Ces observations reproduisent l'efficacité de l'ATRA dans la mise en RC des
patients atteints de LAP rapportée essentiellement chez des patients d'âge
adulte. La particulière bonne tolérance notée dans ces cas contraste avec les
observations occidentales et doit être confirmée par des études portant sur
une large cohorte de patients.
TRAITEMENT DU SARCOME D'EWING SELON LE PROTOCOLE
MEMPHIS-EVALUATION PRELIMINAIRE
M.Harif, A.Trachli, A.Quessar, S.Benckekroun, N.Benchemsi
European Consensus Meeting on Pediatric Oncology/ Paris 10 Décembre 1993
Les bons résultats observés chez les patients atteints de sarcome d'Ewing
traités selon le protocole Memphis (St Jude Research Hospital) nous ont incité
à entreprendre ce protocole chez nos patients à partir de 1989. Ce protocole
comporte une chimiothérapie associant cyclophosphamide, doxorubicine,
vincristine et actinomycine D et un traitement local comportant une irradiation
précédée d'une éxérèse chirurgicale dans la mesure du possible. Dix huit
patients ont été inclus dans ce protocole. L'âge des patients varie de 1 à
30 ans. Le siège est proximal dans 10 cas et distal chez 8 patients. Les
métastases sont notées che 3 patients, pulmonaires dans 2 cas, pulmonaires et
médullaires dans 1 cas. L'exérèse est pratiquées chez 4 patients. Sept
malades perdus de vue au cours du traitement sont exclus de l'étude. Parmi les
11 patients évaluables, 10 ont été mis en rémission complète (RC). Dans 6
cas la RC est toujours maintenue après un recul variant de 17 à 60 mois (My:33
mois). Il s'agit de 3 cas de localisations distales, les 3 autres étant
proximales. Quatre patients ont rechuté localement alors que 1 patient était
évolutif. Parmi les 3 patients initialement métastatiques 1 cas fait parti des
perdus de vue et les 2 autres mis en RC ont rechuté secondairement. Ces
résultats préliminaires retrouvent un taux élevé de rechutes locales
justifiant une indication plus large de l'exérèse chirurgicale.
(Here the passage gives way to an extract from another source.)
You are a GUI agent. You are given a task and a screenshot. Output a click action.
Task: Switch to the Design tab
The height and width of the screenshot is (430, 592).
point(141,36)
LES LYMPHOMES MALINS NON HODGKINIENS
PRIMITIFS DE L'ESTOMAC
A PROPOS DE 9 CAS
M.Laabid, M.Harif, A.Trachli, N.Benchemsi
La Tunisie Médicale, 1990, 68, 5: 351-355
Neuf cas de LMNH gastriques primitifs sont colligés entre 1980 et 1987.
L'âge des patients varie entre 18 et 56 ans avec une moyenne de 37 ans. La
prédominance féminine est nette avec une sex ratio M/F de 0.5
La symptomatologie est dominée par les épigastralgies retrouvées dans tous
les cas, un saignement digestif dans 4 cas et une masse épigastrique dans 3
cas. Le diagnostic est toujours basé sur l'étude histopathologique est fait
par fibroscopie dans 4 cas et après laparotomie dans 5 cas.
Le type histopathologique est de haut degré de malignité dans 4 cas, de faible
degré de malignité dans 3 cas et inclassable dans 2 cas. Selon la
classifiaction de Musshoff, 2/3 des malades ont des formes disséminées. Sept
patients ont subi une gastrectomie, totale dans 1 cas et partielle dans 6 cas.
Une chimiothérapie complémentaire est administrée chez 8 patients. La
rémission est complète chez 5 patients et incomplète dans 3 cas. Le recul
varie entre 7 et 34 mois.
Ces résultats sont discutés à la lumière des données de la littérature et
un protocole de prise en charge de ces patients est proposé.